Truth As A Kaleidoscope

     Yesterday's morning news cheered the rise in the NYSE. Hooray! they shouted, the market experienced its highest rise in 6 years. Consumer confidence was said to be up as well. Hooray! Hoorah! Ha-hooey!
     Underneath the banter a reason for the market increase was whispered. Investors are pulling out of hedge funds. The pull-out amounts to $15.3 BILLION during the first two months of 2016. A significant amount of money which investors have to put somewhere. Hence, the market rise. A move not motivated by confidence, but rather a method of cost-cutting. Hedge funds command sizable fees for the service they provide. What puzzles me is how investors who have depended on the astute maneuvering of the hedge fund managers think they can out maneuver the masters of the game. Sounds to me like Monique has donned a new pair of earrings and a fresh lipstick and taken to walking the streets again.
    Stocks may have rebounded, but as today's morning news reported, the US markets closed down yesterday, way down. Market volatility has insightful investors hedging their bets. The smart money is on a market collapse. As the market goes, so goes the dollar.

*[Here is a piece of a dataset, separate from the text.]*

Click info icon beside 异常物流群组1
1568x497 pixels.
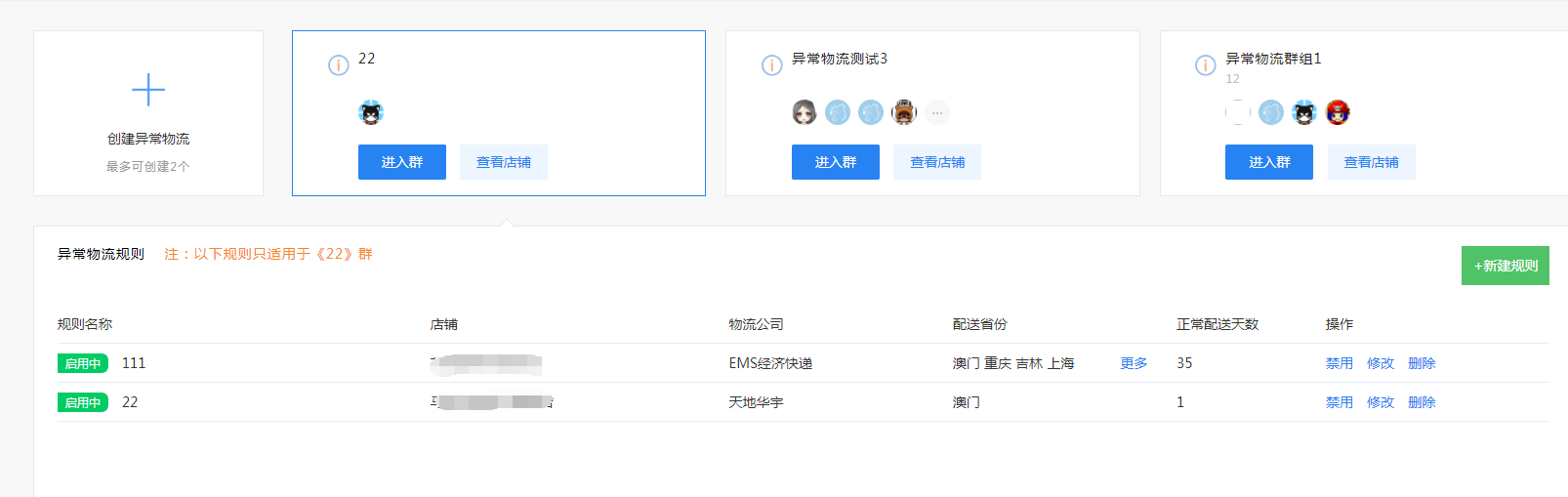(1205, 65)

     Another bellwether of times to come, of course, comes from banks and mortgage lenders. New mortgage activity is down, so the push is on for equity loans. The banks want people to start taking cash out of their homes for home improvements. Property values are increasing (possibly because the inventory is stalemated?) and the banks want to stake their claim. Home improvements do indeed create jobs and increase sales of manufactured products, but shouldn't $119,790 as an average line of home equity loans make us the tiniest bit nervous in light of the increased betting on a market collapse?  The key lesson from RICH DAD, POOR DAD is that a house is not an asset unless it brings more money in than takes out. I tell you, that hog Monique really gets around. 
     RICH DAD author Richard Kiyosaki, Bo Polny, Mike Malloy and others strongly recommend converting cash into precious metals like gold and silver. Gold is real money. Goods and services have been purchased with gold in every century in every culture, in ever country of the world. Another recommended solid asset include farmland. However, for city dwellers like myself, gold in small spendable amounts of 1g. to 5 g. is far more practical. 
     As you can imagine for obvious reasons, Monique won't go near farmland. Gold and silver makes her lips break out and swell. Not a good look for a pig without a kaleidoscope.